Exercise =
Repeat nothing but the line containing "Image resolution: width=2464" and the lines that follow it, up to and including the last line of the data below.

Information shown =
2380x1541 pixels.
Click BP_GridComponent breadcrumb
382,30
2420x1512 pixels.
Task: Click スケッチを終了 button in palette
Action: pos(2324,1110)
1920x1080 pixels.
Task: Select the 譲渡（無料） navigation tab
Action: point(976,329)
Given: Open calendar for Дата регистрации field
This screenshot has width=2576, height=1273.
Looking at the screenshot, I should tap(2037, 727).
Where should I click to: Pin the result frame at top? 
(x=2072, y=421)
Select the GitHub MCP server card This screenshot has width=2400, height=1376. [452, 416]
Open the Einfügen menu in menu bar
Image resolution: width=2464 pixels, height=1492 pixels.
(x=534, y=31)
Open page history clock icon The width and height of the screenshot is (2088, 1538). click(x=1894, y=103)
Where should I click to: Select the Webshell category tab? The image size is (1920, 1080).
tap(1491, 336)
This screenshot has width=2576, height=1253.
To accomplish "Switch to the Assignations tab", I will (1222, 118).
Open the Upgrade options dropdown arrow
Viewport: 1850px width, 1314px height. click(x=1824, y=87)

Answer to the problem =
Image resolution: width=2464 pixels, height=1492 pixels.
(x=534, y=31)
Open page history clock icon The width and height of the screenshot is (2088, 1538). click(x=1894, y=103)
Where should I click to: Select the Webshell category tab? The image size is (1920, 1080).
tap(1491, 336)
This screenshot has width=2576, height=1253.
To accomplish "Switch to the Assignations tab", I will (1222, 118).
Open the Upgrade options dropdown arrow
Viewport: 1850px width, 1314px height. click(x=1824, y=87)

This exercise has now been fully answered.